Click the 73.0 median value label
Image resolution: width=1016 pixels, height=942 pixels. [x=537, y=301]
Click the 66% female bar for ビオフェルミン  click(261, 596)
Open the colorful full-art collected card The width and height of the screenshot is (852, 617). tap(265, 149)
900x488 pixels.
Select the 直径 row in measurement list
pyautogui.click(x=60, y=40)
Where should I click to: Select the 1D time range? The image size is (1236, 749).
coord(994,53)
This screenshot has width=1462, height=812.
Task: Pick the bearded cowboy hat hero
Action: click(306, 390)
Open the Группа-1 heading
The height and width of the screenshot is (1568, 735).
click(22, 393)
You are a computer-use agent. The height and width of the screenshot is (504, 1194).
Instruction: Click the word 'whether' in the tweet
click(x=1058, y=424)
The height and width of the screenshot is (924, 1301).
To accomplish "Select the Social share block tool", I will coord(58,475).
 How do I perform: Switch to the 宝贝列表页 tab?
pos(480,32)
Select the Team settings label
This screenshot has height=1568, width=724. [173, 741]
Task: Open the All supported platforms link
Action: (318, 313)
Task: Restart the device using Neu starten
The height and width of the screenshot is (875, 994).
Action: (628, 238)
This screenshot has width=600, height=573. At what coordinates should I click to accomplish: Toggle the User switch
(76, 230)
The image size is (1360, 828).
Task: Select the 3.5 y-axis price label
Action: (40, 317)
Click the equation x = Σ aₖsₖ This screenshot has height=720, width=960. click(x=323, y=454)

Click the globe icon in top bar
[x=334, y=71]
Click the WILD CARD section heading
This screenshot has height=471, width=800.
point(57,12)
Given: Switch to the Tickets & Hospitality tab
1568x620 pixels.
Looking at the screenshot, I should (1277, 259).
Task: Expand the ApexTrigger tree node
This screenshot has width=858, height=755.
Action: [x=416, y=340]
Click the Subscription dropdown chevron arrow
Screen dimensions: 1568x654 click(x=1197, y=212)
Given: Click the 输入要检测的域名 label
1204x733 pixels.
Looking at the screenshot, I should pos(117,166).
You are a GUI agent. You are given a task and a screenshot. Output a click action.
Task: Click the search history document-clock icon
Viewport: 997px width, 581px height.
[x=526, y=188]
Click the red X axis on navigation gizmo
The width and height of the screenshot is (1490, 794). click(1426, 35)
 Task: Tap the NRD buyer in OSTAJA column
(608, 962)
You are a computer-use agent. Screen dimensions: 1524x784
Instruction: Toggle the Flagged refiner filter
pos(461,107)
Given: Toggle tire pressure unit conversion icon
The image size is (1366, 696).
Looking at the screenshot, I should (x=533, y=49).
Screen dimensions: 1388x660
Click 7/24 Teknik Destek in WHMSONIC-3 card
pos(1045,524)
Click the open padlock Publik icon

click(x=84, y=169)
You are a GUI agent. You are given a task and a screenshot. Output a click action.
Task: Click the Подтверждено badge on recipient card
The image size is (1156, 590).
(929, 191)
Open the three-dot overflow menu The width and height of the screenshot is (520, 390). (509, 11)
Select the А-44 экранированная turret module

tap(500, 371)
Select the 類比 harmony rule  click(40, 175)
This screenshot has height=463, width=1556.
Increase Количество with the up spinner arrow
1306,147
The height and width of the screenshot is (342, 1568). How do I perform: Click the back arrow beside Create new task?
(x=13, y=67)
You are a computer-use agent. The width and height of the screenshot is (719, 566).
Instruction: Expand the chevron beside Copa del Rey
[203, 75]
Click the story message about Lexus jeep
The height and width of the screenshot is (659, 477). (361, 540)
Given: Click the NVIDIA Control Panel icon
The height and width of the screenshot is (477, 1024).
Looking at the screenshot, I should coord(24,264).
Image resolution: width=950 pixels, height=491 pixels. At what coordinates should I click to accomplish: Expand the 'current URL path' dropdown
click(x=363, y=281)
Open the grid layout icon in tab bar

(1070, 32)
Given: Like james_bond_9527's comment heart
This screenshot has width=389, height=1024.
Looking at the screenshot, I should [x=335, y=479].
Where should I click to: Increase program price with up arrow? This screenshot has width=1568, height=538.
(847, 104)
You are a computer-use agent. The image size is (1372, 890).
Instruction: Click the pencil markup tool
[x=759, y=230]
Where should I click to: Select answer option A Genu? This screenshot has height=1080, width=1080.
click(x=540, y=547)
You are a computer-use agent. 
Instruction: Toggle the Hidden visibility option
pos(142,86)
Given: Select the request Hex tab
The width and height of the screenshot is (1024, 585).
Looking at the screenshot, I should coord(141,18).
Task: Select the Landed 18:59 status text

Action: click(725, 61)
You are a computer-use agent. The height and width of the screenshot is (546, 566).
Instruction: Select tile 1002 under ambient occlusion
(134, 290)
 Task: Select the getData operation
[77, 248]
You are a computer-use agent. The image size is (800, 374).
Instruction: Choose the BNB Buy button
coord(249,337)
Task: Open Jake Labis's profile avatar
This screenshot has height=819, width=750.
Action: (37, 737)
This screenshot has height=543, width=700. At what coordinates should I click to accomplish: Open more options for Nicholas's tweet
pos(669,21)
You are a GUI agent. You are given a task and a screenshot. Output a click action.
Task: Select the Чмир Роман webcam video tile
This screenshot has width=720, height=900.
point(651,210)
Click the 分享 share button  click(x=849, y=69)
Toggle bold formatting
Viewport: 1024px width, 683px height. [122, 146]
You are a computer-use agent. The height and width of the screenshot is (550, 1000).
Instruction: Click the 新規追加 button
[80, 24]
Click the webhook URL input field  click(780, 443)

== What you will do ==
Which lines of the listing include the string "agent"? Pull them out.

== Task response ==
You are a computer-use agent. The height and width of the screenshot is (504, 1194).
You are a GUI agent. You are given a task and a screenshot. Output a click action.
You are a computer-use agent. Screen dimensions: 1524x784
You are a GUI agent. You are given a task and a screenshot. Output a click action.
You are a computer-use agent. The width and height of the screenshot is (719, 566).
You are a computer-use agent. The image size is (1372, 890).
You are a computer-use agent. 
You are a computer-use agent. The height and width of the screenshot is (546, 566).
You are a computer-use agent. The image size is (800, 374).
You are a GUI agent. You are given a task and a screenshot. Output a click action.
You are a computer-use agent. The height and width of the screenshot is (550, 1000).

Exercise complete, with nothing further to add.